Trabalhe, compre remédio e vá seu saco cosendo,

enquanto a triste orfãnzinha, a Instrução deserdada,
dormindo, acorda assustada do bulício, da zoada do serviço da cadeia.

Certo mais necessitando de socorros, a lavoura,

duma mão mais protetora que faça Leis Florestais

em garantia às caatingas contra a “onda” que as devasta,

não respeitando a “dinasta”, quanto mais os pobres donos...

Mas, a cadeia embeleza a mais a nossa “avenida”.

Se a virmos soerguida, teremos que lamentar não ser o grande edifício em escolas transformado, onde fosse divulgado o ensino à mocidade.”.

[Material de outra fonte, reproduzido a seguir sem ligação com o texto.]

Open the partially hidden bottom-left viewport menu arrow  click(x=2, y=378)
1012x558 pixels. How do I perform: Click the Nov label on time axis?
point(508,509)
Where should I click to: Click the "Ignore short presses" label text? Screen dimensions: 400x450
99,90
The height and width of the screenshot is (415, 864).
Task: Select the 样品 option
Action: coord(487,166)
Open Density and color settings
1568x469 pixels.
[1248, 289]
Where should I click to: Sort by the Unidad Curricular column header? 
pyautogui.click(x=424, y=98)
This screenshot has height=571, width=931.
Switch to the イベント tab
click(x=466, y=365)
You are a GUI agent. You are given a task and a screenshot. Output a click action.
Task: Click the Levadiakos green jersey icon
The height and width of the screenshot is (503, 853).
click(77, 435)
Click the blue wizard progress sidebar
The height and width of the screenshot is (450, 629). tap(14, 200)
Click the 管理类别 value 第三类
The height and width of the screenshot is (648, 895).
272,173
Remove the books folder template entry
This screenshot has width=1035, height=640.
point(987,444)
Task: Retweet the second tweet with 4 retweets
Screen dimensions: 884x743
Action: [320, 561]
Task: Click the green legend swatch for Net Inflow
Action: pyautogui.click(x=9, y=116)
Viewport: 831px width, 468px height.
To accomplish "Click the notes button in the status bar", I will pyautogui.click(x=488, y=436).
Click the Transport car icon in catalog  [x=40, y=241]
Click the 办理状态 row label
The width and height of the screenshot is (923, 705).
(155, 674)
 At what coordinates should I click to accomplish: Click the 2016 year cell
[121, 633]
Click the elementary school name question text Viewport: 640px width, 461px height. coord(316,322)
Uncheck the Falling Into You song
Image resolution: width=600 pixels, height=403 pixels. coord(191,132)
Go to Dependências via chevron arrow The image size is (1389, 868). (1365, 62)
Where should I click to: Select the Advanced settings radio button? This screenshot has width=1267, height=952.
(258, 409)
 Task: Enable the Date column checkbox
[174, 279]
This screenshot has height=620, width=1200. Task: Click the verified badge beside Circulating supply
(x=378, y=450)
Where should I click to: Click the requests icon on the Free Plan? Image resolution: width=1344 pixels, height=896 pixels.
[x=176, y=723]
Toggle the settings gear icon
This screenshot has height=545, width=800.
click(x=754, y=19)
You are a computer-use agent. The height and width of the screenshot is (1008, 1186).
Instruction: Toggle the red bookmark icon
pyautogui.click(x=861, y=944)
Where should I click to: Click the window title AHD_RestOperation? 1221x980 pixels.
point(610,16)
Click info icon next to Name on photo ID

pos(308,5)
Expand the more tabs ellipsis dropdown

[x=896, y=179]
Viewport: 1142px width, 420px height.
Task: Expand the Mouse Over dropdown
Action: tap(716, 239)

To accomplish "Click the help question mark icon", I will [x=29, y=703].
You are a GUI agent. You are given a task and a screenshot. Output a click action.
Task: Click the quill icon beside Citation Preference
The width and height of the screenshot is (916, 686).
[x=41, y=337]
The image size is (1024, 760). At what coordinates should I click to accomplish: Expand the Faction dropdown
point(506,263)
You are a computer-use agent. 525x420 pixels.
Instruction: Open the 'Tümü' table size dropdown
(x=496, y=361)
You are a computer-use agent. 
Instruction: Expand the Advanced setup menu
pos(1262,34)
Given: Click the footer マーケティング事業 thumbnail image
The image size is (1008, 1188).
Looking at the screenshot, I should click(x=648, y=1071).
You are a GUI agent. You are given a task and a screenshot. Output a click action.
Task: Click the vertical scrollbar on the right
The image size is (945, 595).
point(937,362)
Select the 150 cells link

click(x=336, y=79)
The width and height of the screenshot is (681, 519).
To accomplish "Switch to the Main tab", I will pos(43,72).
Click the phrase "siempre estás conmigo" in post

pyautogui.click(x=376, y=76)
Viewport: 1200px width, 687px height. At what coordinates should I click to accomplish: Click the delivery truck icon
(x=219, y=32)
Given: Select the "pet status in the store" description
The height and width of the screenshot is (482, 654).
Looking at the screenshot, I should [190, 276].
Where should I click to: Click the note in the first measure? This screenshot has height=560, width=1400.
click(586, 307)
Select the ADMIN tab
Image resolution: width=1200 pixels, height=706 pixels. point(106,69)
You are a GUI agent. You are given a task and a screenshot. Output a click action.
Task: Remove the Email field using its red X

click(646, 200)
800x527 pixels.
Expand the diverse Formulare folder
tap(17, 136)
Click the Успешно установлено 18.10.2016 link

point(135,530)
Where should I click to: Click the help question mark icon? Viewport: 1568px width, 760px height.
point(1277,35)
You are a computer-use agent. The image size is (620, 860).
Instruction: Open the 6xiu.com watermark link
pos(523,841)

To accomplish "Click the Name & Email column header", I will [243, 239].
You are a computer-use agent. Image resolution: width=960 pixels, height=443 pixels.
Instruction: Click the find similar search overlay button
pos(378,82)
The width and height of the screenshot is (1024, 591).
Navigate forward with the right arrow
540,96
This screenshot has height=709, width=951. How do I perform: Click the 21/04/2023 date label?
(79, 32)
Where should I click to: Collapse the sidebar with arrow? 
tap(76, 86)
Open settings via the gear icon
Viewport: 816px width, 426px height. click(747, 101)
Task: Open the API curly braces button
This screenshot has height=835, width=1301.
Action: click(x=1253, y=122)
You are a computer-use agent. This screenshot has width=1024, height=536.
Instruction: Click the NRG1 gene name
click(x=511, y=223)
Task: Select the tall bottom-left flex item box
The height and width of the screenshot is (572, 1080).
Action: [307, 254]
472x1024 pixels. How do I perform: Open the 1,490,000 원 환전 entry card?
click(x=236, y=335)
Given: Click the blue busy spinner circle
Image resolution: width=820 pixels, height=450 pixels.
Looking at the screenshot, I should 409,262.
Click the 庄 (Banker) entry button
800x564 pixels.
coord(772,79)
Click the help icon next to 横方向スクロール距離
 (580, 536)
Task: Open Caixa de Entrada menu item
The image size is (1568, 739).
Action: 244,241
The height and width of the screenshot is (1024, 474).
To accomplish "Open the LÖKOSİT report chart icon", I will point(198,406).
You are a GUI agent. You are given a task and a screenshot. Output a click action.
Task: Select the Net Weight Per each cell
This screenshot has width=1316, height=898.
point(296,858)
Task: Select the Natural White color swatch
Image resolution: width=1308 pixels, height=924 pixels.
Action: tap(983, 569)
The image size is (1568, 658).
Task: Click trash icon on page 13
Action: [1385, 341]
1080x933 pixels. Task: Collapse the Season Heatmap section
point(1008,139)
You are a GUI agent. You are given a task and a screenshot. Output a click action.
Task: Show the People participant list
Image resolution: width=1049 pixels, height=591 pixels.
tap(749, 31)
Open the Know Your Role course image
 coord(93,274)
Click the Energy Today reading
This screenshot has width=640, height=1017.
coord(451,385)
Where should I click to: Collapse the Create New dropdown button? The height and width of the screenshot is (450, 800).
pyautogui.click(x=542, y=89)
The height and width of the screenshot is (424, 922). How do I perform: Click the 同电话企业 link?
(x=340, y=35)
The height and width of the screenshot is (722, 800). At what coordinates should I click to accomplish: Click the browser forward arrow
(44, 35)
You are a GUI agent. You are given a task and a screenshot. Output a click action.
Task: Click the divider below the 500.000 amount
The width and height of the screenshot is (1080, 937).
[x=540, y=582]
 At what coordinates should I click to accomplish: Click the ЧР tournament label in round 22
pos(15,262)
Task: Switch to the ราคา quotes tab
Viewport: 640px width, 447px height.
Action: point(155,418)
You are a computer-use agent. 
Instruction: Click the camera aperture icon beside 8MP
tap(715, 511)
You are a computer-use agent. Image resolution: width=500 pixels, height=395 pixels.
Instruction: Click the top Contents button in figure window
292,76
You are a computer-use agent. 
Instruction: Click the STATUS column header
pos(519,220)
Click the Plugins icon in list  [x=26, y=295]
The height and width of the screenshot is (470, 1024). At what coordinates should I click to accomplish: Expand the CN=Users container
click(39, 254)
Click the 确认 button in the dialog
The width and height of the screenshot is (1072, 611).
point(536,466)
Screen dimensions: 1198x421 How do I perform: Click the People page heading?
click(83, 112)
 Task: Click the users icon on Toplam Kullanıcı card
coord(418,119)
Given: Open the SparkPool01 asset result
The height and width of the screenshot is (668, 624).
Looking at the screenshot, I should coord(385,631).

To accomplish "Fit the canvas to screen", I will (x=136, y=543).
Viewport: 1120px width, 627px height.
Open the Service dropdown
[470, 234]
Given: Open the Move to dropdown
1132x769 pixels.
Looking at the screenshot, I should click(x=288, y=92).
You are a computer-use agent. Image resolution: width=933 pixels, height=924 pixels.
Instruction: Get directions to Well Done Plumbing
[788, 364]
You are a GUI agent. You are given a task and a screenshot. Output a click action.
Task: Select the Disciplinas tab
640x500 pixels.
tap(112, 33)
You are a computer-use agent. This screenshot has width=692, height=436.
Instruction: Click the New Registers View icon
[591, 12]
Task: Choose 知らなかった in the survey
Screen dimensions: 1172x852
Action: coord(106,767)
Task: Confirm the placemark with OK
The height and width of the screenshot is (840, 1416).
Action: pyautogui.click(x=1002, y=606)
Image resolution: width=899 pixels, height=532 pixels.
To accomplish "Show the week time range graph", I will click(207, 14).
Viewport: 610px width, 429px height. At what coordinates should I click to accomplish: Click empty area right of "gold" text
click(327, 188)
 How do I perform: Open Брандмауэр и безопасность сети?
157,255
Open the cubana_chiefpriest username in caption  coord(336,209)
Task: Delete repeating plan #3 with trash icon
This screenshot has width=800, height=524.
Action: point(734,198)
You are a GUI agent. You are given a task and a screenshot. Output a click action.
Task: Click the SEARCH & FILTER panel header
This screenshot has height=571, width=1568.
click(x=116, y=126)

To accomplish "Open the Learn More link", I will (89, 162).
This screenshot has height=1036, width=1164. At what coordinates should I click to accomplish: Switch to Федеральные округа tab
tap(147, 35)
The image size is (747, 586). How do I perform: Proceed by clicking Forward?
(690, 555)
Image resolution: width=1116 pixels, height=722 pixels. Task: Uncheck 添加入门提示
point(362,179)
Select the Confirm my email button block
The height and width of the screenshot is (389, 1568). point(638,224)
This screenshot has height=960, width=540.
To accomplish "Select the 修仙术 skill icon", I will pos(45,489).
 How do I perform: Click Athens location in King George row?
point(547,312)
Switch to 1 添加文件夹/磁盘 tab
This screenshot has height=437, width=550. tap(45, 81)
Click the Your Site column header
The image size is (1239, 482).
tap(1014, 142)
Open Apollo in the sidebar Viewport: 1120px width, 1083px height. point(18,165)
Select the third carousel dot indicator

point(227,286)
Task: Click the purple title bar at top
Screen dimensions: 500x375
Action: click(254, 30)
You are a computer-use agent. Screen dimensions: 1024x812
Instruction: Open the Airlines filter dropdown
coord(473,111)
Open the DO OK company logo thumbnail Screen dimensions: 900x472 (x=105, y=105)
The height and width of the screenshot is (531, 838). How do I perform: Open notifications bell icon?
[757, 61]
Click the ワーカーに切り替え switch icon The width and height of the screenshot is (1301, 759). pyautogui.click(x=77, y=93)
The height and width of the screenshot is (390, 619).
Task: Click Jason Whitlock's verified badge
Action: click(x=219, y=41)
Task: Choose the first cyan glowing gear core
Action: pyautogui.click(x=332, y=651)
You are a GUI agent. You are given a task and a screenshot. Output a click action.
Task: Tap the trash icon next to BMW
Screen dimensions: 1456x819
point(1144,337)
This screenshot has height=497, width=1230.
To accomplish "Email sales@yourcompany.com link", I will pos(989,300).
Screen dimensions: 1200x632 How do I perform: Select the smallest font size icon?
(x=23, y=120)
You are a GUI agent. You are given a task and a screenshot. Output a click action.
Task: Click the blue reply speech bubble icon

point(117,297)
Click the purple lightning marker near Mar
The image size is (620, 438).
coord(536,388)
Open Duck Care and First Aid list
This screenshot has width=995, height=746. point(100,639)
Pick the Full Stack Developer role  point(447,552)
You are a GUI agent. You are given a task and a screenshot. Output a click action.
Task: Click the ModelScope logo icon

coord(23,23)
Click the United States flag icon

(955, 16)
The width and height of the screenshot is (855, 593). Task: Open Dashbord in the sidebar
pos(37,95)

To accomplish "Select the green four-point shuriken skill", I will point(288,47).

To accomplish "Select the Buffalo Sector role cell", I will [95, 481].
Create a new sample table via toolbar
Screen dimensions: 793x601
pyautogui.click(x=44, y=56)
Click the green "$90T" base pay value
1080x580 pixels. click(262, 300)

A desativação Cadeia Pública de Pão de Açúcar ocorreu em princípios de 2018, quando suas atividades passaram a ser desenvolvidas no Centro Integrado de Segurança Pública – CISP.

 
A Cadeia em foto recente.
NOTA:
Caro leitor,
Este Blog, que tem como tema “HISTÓRIA E LITERATURA”, contém postagens com informações históricas resultantes de pesquisas, em geral com farta documentação e dotadas da competente referência bibliográfica. Por esta razão, solicitamos que, caso alguma seja do seu interesse para utilização em qualquer trabalho, que faça uso tirando o maior proveito possível, mas fazendo também o necessário registro de autoria e a citação das referências. Isso é correto e justo. Segue abaixo, como exemplo, a forma correta de referência:

AMORIM, Etevaldo Alves. A CADEIA PÚBLICA DE PÃO DE AÇÚCAR. Maceió, Janeiro de 2019. Disponível em: http://www.blogdoetevaldo.blogspot.com.br/. Acesso em: dia, mês e ano.


[i] Natural do Pará. Faleceu em Pão de Açúcar, Alagoas, a 20 de junho de 1881. Formou-se pela Faculdade de Direito do Recife em 1863.
[ii] Documento manuscrito remetido à Biblioteca Nacional, datado de 26 de abril de 1881, firmado por João Marinho de Novaes Mello (filho do Major João Machado de Novaes Mello – Barão de Piaçabuçu, Tertuliano José Eliseu Canuto, Justino Pereira da Luz (pai de Jovino da Luz), João Hipólito de Souza, Joaquim Antônio Martins Sobrinho, Joaquim Serafim da Silva Graça e José Venustiniano Cavalcante (pai de Bráulio Cavalcante).
[iii] Nasceu em Belo Monte, Comarca de Traipu, Alagoas. Filho de José Pedro de Mello e Francisca Maria da Silva. Casou-se com Anna Josepha de Campos Mello, filha de Manoel Gonçalves de Campos e Thomázia Cardozo de Campos. na Matriz de Porto da Folha, Sergipe, a 23 de fevereiro de 1884, sendo celebrante o vigário de Porto da Folha, Pe. Francisco José dos Santos. Viúvo em 03/09/1893, casou-se com Clara Maria de  Souza Mello. Faleceu o Cel. Luiz José em Pão de Açúcar, a 08/08/1919, em Pão de Açúcar, aos 65 anos.
FONTE: AMORIM, Etevaldo A. TERRA DO SOL, ESPELHO DA LUA. Maceió, 2004.